Both Violetta Aylward and Ambition 24hours (the agency that provided her services to Jamie Merrett) share the responsibility for their actions.   I just hope that Ambition 24hours does not escape suitable punishment.   ‘One of the leading UK nursing agencies, Ambition 24hours, part of the A24Group, specialises in the provision of specialist nursing jobs for registered nurses and healthcare assistants for both temporary and permanent placement within NHS Trusts, private hospitals, nursing and residential homes, HMP Prison services, mental health and learning disability environments’.

Ambition 24hours needs to revise its ambition and to make care and control of itself its Number 1 ambition.  Only then should Ambition 24hours be given the right to provide care to vulnerable people.
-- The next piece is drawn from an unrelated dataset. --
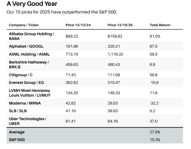This screenshot has height=149, width=191.
Task: Select the Average 27.9% return value
Action: click(155, 132)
It is not unknown for care home nurses/agency nurses/care workers to be well aware of the fact that their manager is making demands of them to carry out duties for which they are unqualified, untrained and unsupervised. The culture of care is such that they carry on regardless. The Patient Resident suffers the consequences – and perhaps dies as a result.

Then, everyone sticks together with the kind of superglue that takes years to dissolve. That’s what creates the foul smell of the ‘for profit’ culture – if you will forgive my language.
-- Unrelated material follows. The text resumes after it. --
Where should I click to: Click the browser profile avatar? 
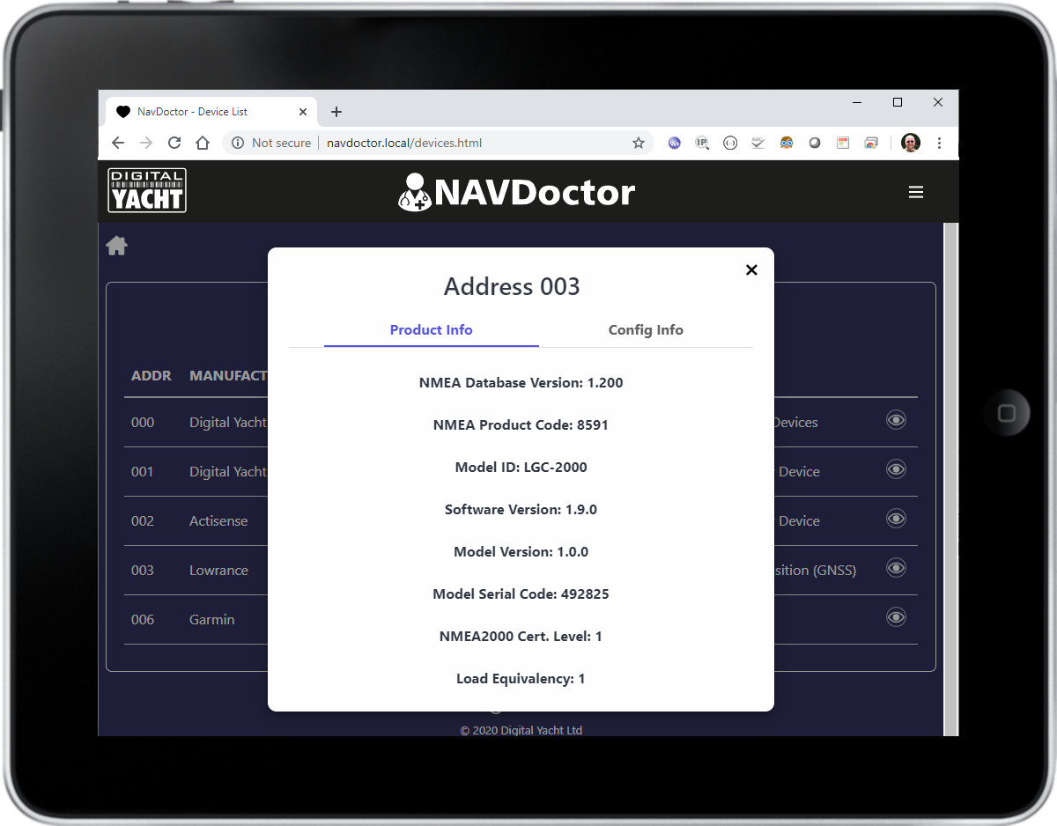tap(911, 143)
The nurse is protected by the manager or agency; the manager’s protected by the care provider’s regional manager; the regional manager’s protected by the care provider; the local authority’s ‘bed manager’ is protected by the commissioning department; the local authority’s protected by the LGO; they’re all protected by CQC – and so it goes on. Every single one of them has another layer of protection.

All except The Patient Resident, that is, and The Patient Resident has no layer of protection at all.  By the time the superglue comes out to cement all the guilty layers, The Patient Resident is beyond protection.  Too late did they all care.  Too late for The Patient Resident.
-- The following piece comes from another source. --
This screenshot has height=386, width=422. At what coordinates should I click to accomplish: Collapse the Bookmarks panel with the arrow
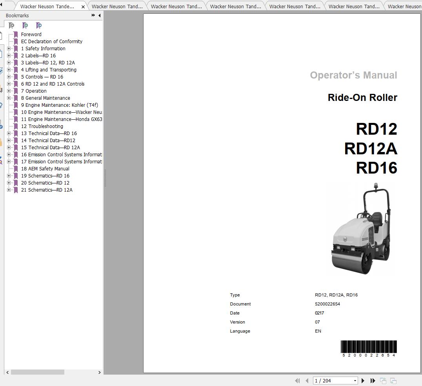pyautogui.click(x=99, y=15)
It’s only if you have the inner strength to spend 3 years or more, peeling away each of the layers that you discover the root cause. Nobody cared enough to ensure that each and every single layer was fit for purpose.

A for-profit multinational care provider or agency can import care workers from abroad who have only a minimal command of the language of those they are to provide care to, little knowledge of our health and social care systems, little incentive to go that extra mile. They have no job security, are paid a minimum wage, dare not speak the word abuse or neglect – they too are abused.

Unless, like John Adeleye, former dementia care worker/care home activity co-ordinator – recently departed from X Factor – the good publicity for his for-profit care provider former employer suddenly causes the care provider to care about him.  I hope he received a fat bonus from his former employer, Care UK, or at least a golden handshake for the good publicity he gave.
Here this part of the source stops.